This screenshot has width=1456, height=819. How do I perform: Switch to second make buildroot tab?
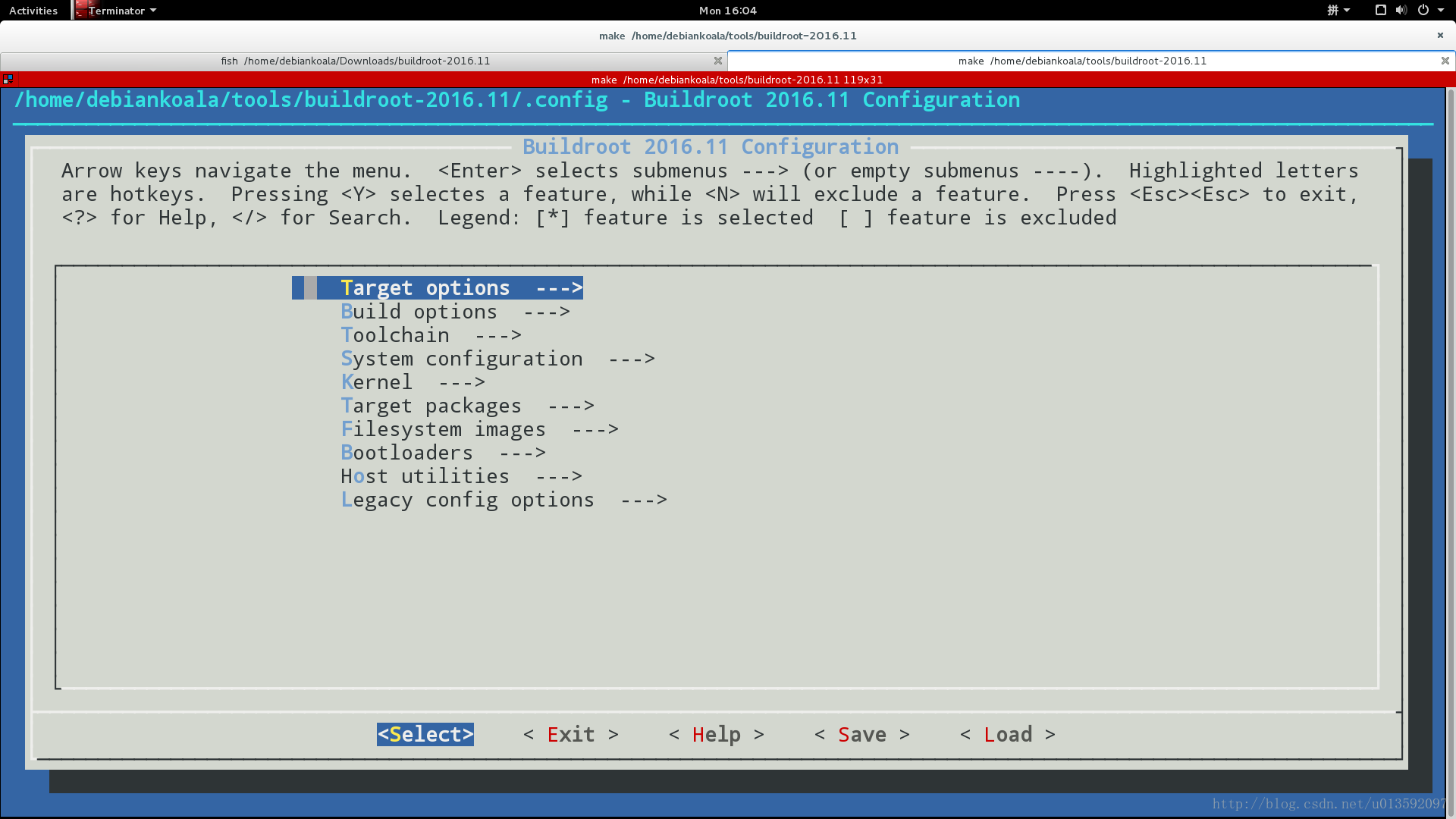1083,60
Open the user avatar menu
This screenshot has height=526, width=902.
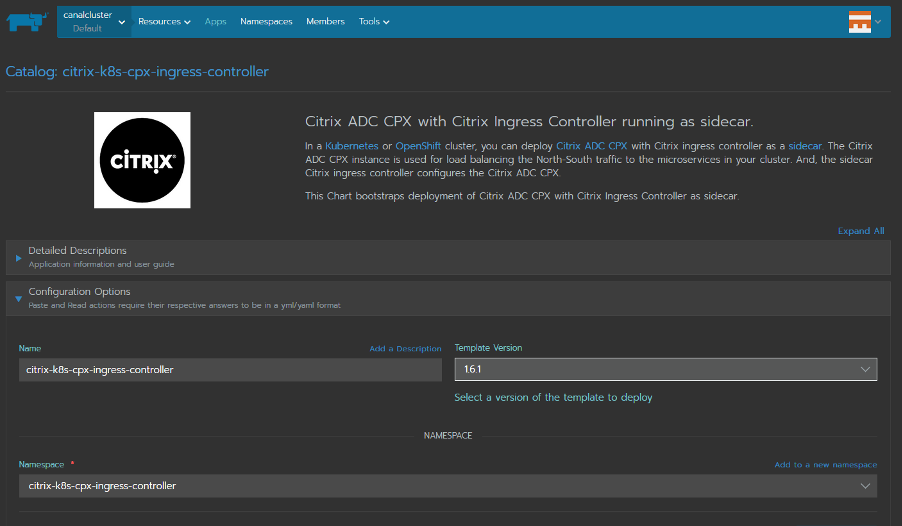860,22
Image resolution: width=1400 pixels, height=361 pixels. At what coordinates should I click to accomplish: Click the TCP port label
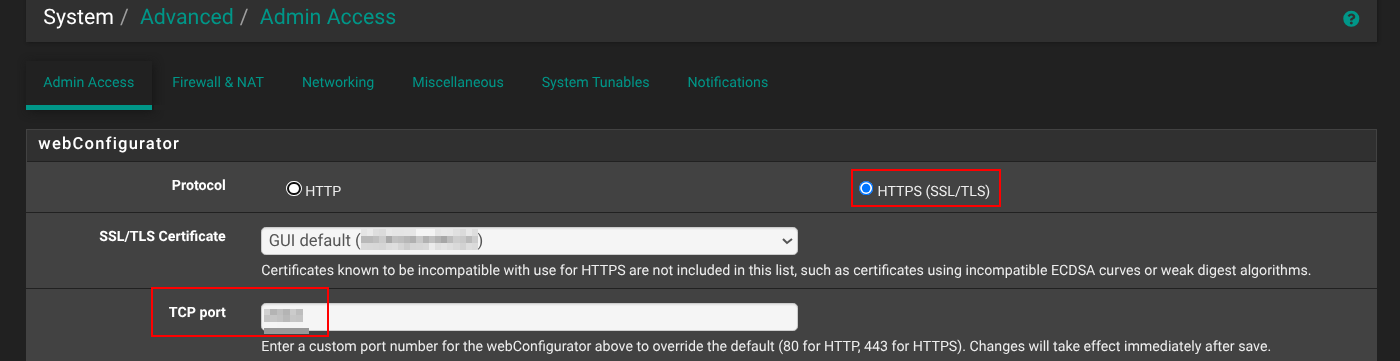[x=199, y=313]
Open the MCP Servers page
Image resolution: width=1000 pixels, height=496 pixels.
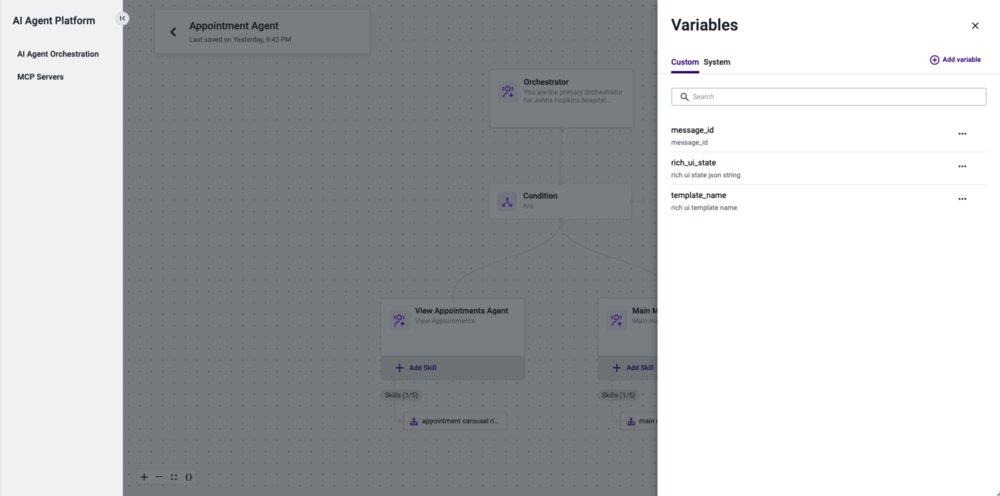point(40,77)
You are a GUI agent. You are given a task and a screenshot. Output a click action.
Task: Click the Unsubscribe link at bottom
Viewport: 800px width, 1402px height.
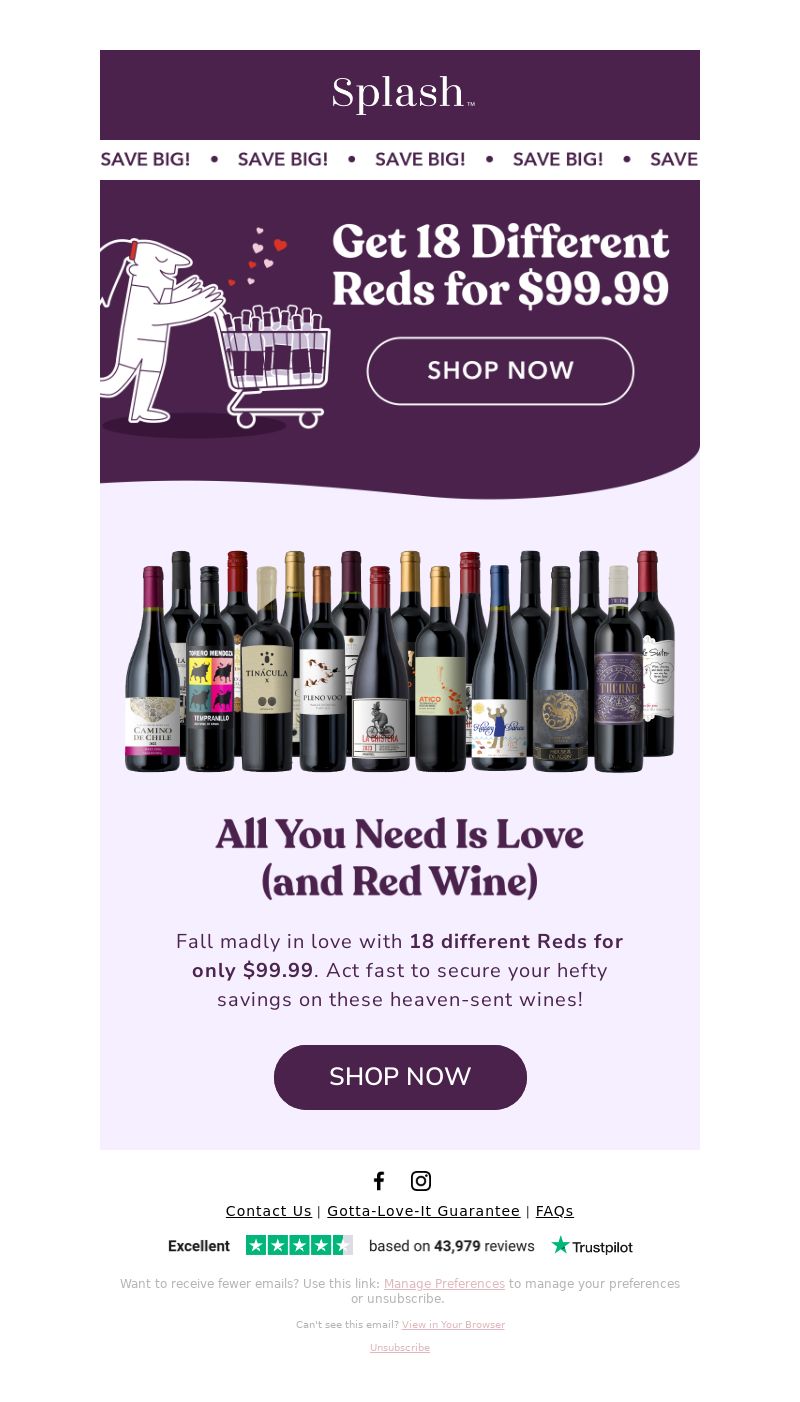(400, 1348)
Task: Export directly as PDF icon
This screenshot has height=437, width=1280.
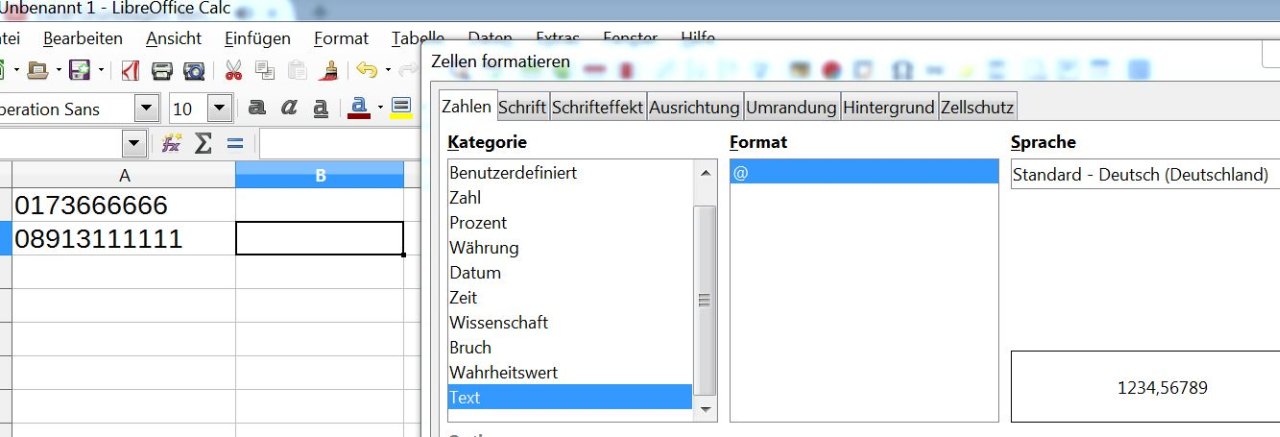Action: tap(131, 71)
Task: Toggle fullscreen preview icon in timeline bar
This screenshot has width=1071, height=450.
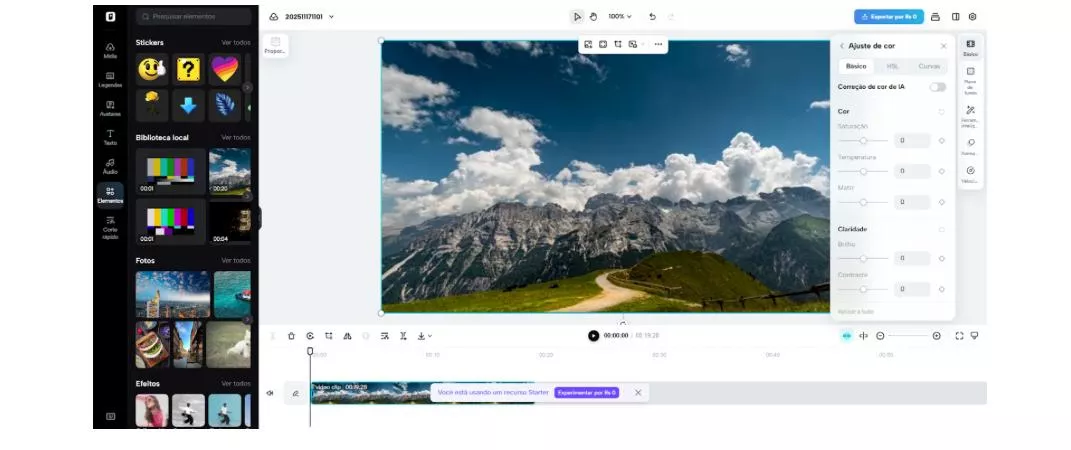Action: pyautogui.click(x=959, y=336)
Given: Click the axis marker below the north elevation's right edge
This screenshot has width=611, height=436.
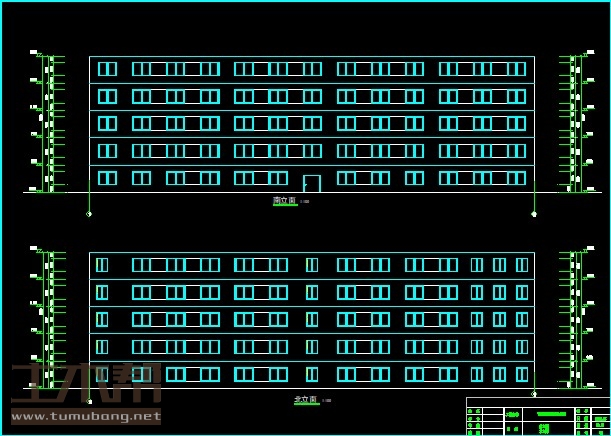Looking at the screenshot, I should [x=534, y=395].
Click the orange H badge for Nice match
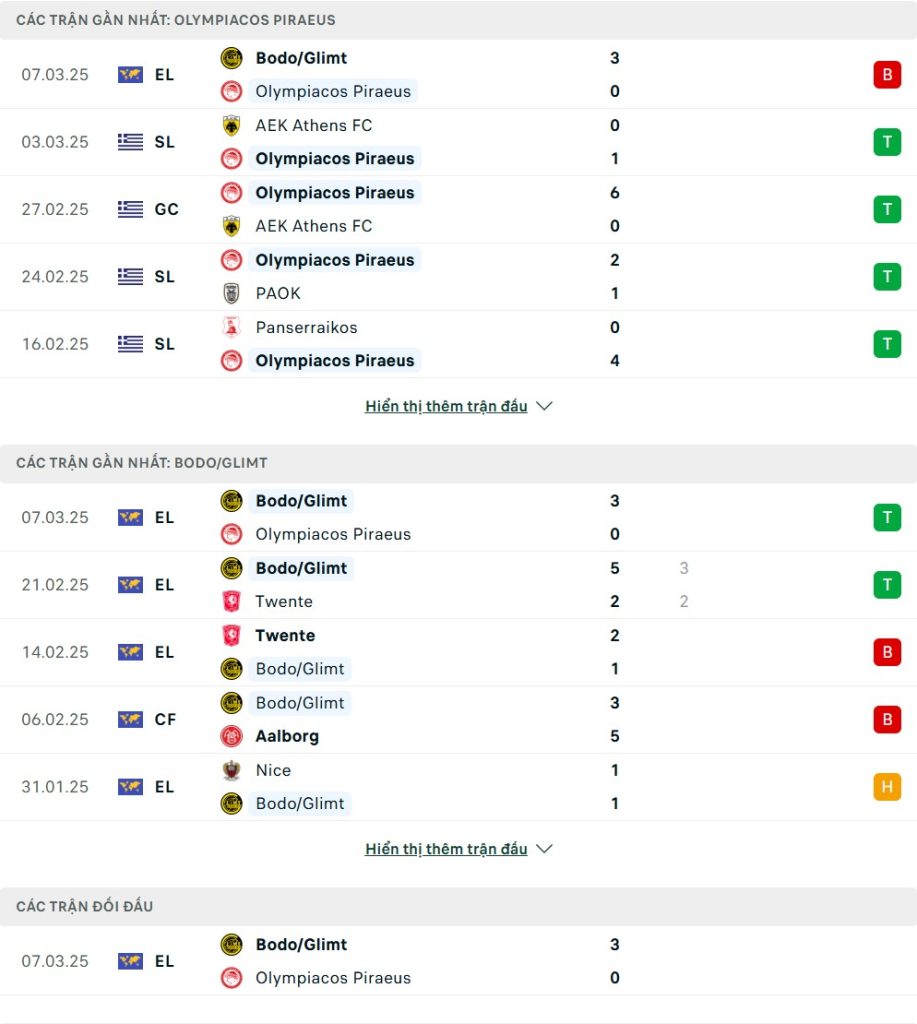The width and height of the screenshot is (917, 1024). tap(887, 786)
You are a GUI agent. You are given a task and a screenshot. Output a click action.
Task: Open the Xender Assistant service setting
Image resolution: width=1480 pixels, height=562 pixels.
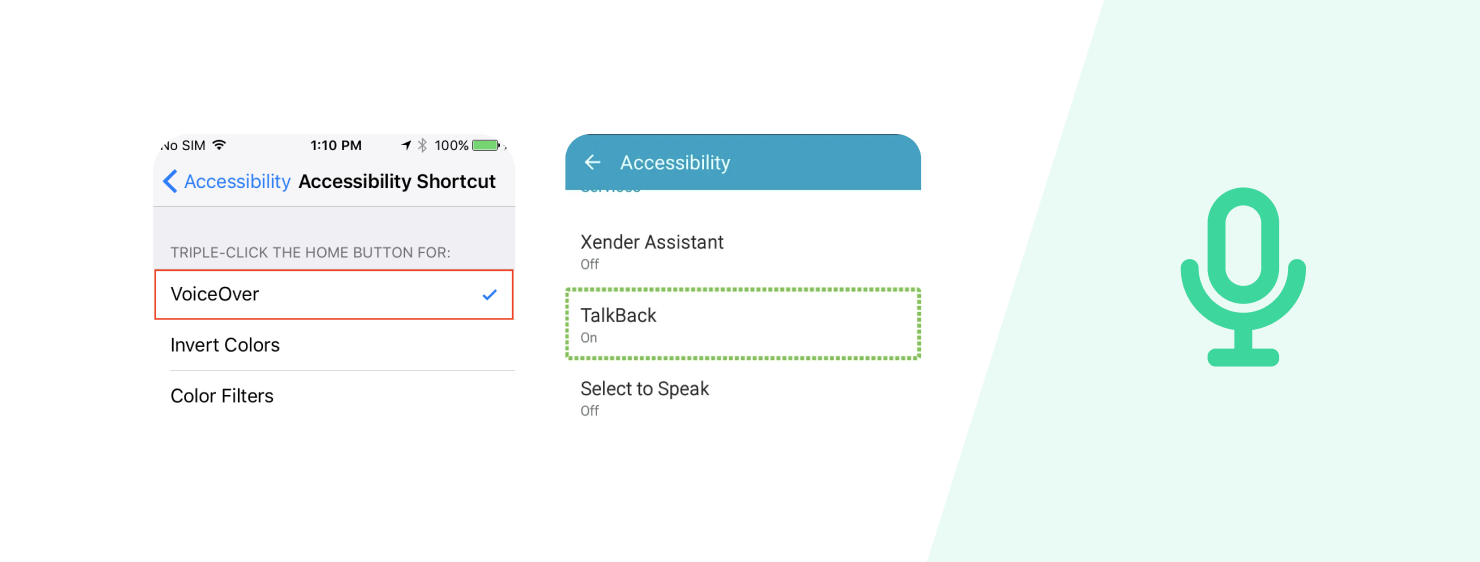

■ EXERCISE: Rewrite the listing from the line with "Given: Click the" through the end of the listing, swapping "badge" for "label" and changing nothing else. Leave out the pictures.

■ REPLY:
Given: Click the axis marker below the north elevation's right edge
This screenshot has width=611, height=436.
Looking at the screenshot, I should [x=534, y=395].
Click the orange H label for Nice match
The width and height of the screenshot is (917, 1024). tap(887, 786)
You are a GUI agent. You are given a task and a screenshot. Output a click action.
Task: Open the Xender Assistant service setting
Image resolution: width=1480 pixels, height=562 pixels.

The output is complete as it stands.